2-Way Radio Range: How Far Can Two-Way Radios Communicate? Part 1

One of the most common questions people ask when they are in the market for a two-way radio or wireless intercom is how far do they communicate?  Unfortunately asking this question is along the lines of asking, "How far is up?". There are lots of variables involved and no easy, definitive answer. A brief lesson on radio signal transmission is required to understand the whole range issue.

But as in all general rules, there are exceptions to the rules. Even though these frequencies travel via "line-of-sight" paths, radio signals can travel through many non-metallic objects and be picked up through walls or other obstructions. Even though we can't see between antennas of a transmitter and receiver, this is still considered line-of-sight to the radios. Also, radio waves can be reflect
ed, or bounce off surfaces so the straight line between radios, may not always be so straight.

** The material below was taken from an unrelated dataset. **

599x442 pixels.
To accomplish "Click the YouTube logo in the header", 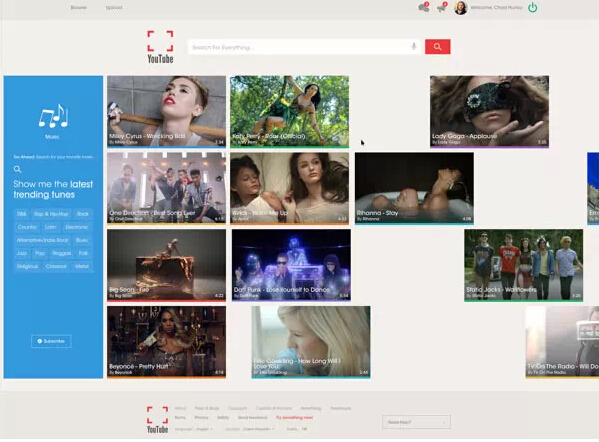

Knowing that our radio waves travel in straight lines, then to figure out their maximum range for a two way radio we have to factor in the curvature of the Earth. When you stand on Earth and press the talk button on your radio, the radio waves are going straight and they will eventually just go straight off into space once they pass the horizon. So the distance of the horizon is technically the maximum communication range for a two way radio. But you have to factor in antenna height as well.

To find the line of site distance to the horizon for a given antenna height we can use this formula: horizon in kilometers = 3.569 times the square root of the antenna height in meters. Figure 1 illustrates this formula.

So if the antenna height of a radio is at 6 feet, or 1.82880 meters tall, the horizon is 4.83 kilometers, or 2.99 miles away, which is Point B in the illustration. Of course this calculation assumes the receiving antenna is laying directly on the ground so raising the height of it would extend line of site.

Point C in the illustration shows another radio with the antenna at 6 foot so theoretically you should be able to communicate almost 6 miles. So realistically, for two people carrying a handheld two-way radio, the maximum communication distance on flat ground with no obstructions is around 4 to 6 miles.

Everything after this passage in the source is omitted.